The record is tightly structured, with ‘October Boy’ and the final track, ‘Famous Last Words’, acting as bookends on a nine-song run of ballads. Death – the circumstances of it, the people, the places, the absences, ghosts, memory, the tangle of lost love – is Harvey’s theme; it is one he examines with great inventiveness, presenting vignettes that, for once, live up to the oft-made comparison of songs with short stories or short films. These are sketches, with information imparted to various degrees. In a song such as ‘A Place Called Passion’, there is detail in the description of a young soldier dying on a First World War–like battlefield. Others turn on enigmatic storylines involving suicide: that of a country priest in ‘The Ballad of Jay Givens’ or, as in ‘Frankie T and Frankie C’, of a lover unable to go on living without his partner. Some are more knotted: the four bare stanzas of ‘That’s All, Paul’ outline a reckless driver losing his life and taking an unlucky passenger with him too; in ‘Rhymeless’ an admonishing finger is waved at absent (dead?) fathers who never sang at night to their children. There are one or two numbers whose meaning is more difficult to crack: the very twisting tale of ‘Two Paintings’, and ‘To Each His Own’, so cryptic and fragmentary – a reproach directed at God or imperialism? – that some of its emotional force is lost.

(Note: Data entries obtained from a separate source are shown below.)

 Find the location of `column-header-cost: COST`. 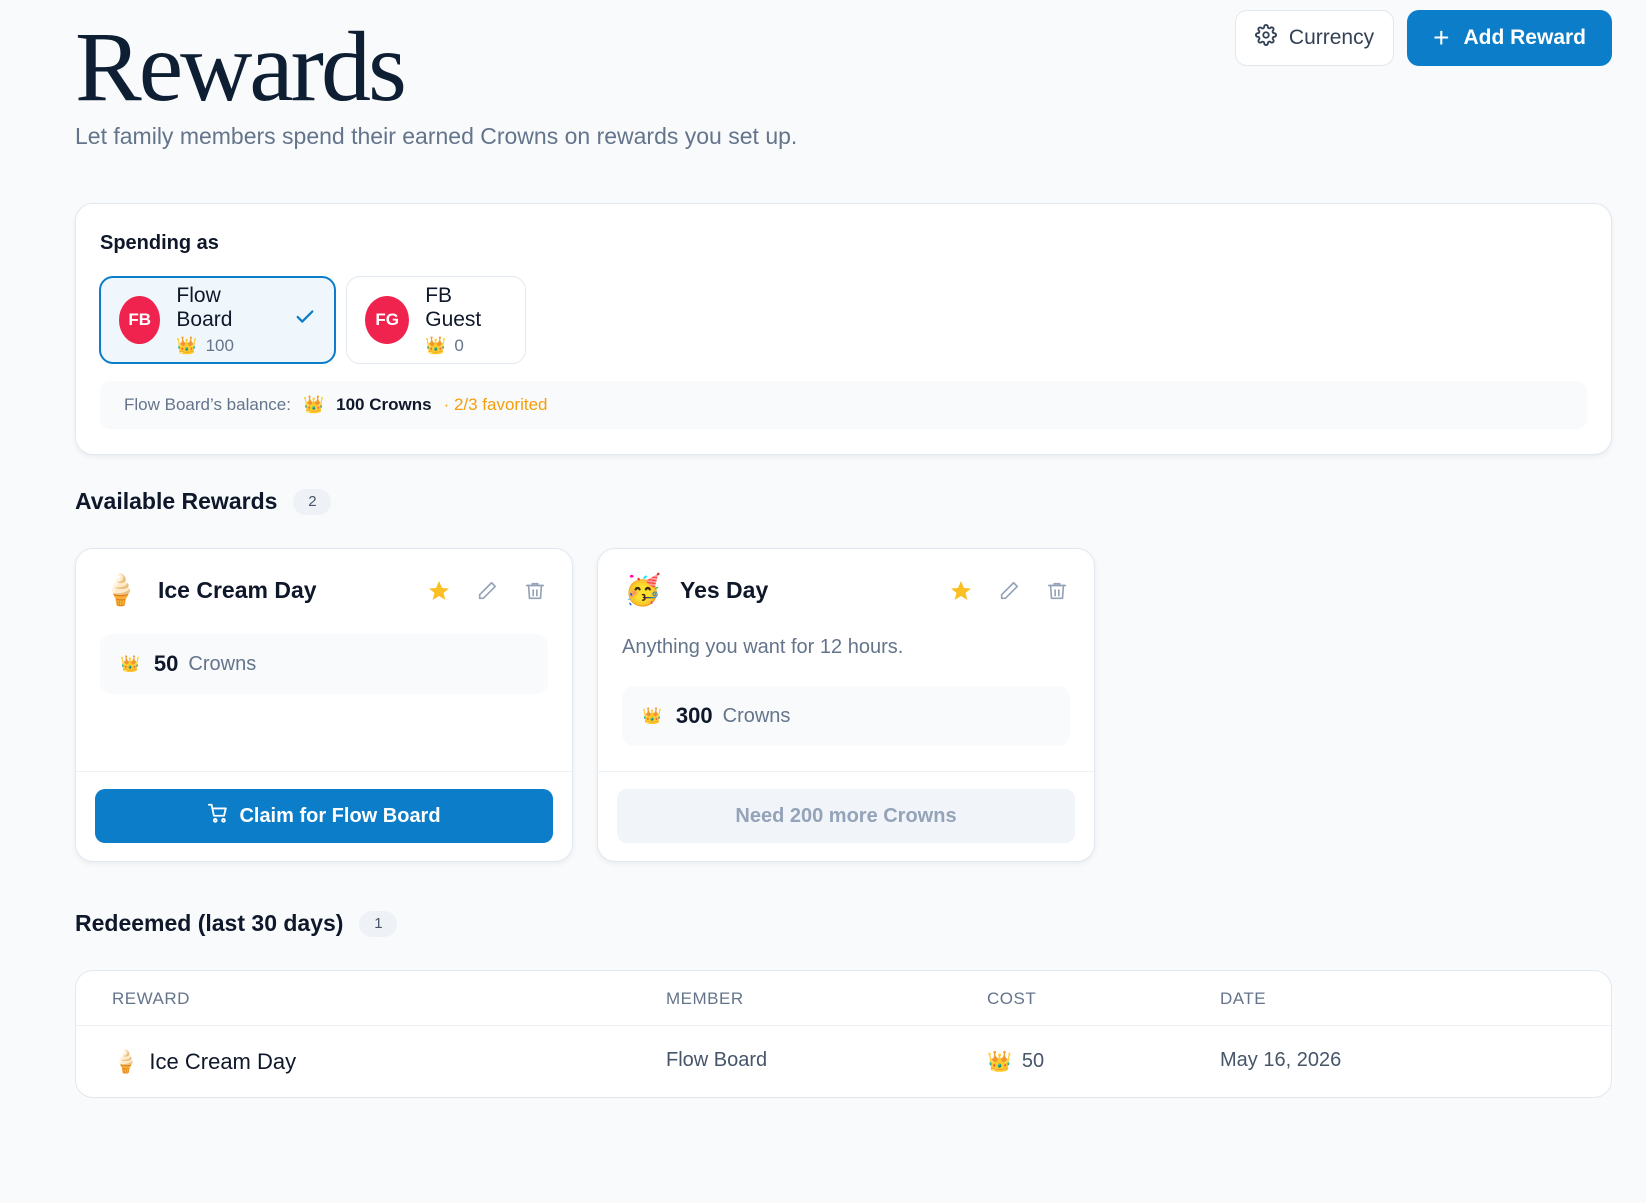

column-header-cost: COST is located at coordinates (1012, 998).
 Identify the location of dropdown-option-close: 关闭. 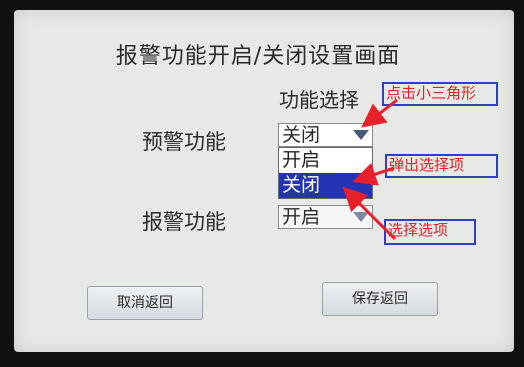
(326, 186).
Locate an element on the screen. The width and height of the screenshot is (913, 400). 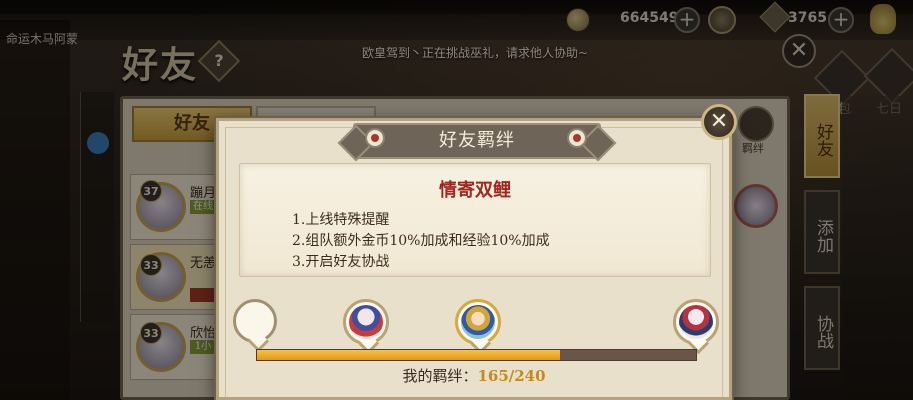
milestone-empty is located at coordinates (255, 321).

If this all sounds rather gloomy, it’s not. Harvey’s trick – in the same singular way he once couched the lyrical extremities and fireworks of Nick Cave in romantic instrumentation and arrangement – is to place his sad parables in an appealing sonic setting. His main asset is attractive melodies; they swirl and build, they are rich, and there isn’t a tuneless second on the album. The resulting songs aren’t big-chorused anthems, more strong verses that bloom into a chorus-like section. As a songwriter, Harvey has form: ‘Will You Surrender?’ on One Man’s Treasure is strong, and further back he co-wrote with Cave the best-ever Birthday Party single, ‘Release the Bats’, and also ‘The Mercy Seat’, which remains one of the central songs of the Bad Seeds’ career. These were scattered achievements, but Sketches shows Harvey to be capable of writing a group of good songs, inspired by an idea, galvanised by the passing of a close musical friend and, most importantly of all, without the safe haven of a band to run back to. Even if the songs are about the debris around death – the aftermath, the memories, the roads taken and those not – the artist singing them seems to have the thrill of freedom in his voice.

Sketches’ final track, ‘Famous Last Words’, snaps the album out of the ballads and out of the past and has Harvey stepping in to wrap it all up like a showmaster. It’s time to go – “I have not told half of what I saw / But that’s enough now, I’m bored with it all” – and time to place his own self in the passing parade of life and death – “Where is my clock? What is the hour? / Too late for fruit, too soon for flowers.” So there’s still time, in the album after Sketches I hope, to tell more of the other half that he saw.

Robert Forster

Robert Forster is a singer-songwriter and co-founder of The Go-Betweens. His collection of music criticism, The 10 Rules of Rock and Roll, was published in 2009.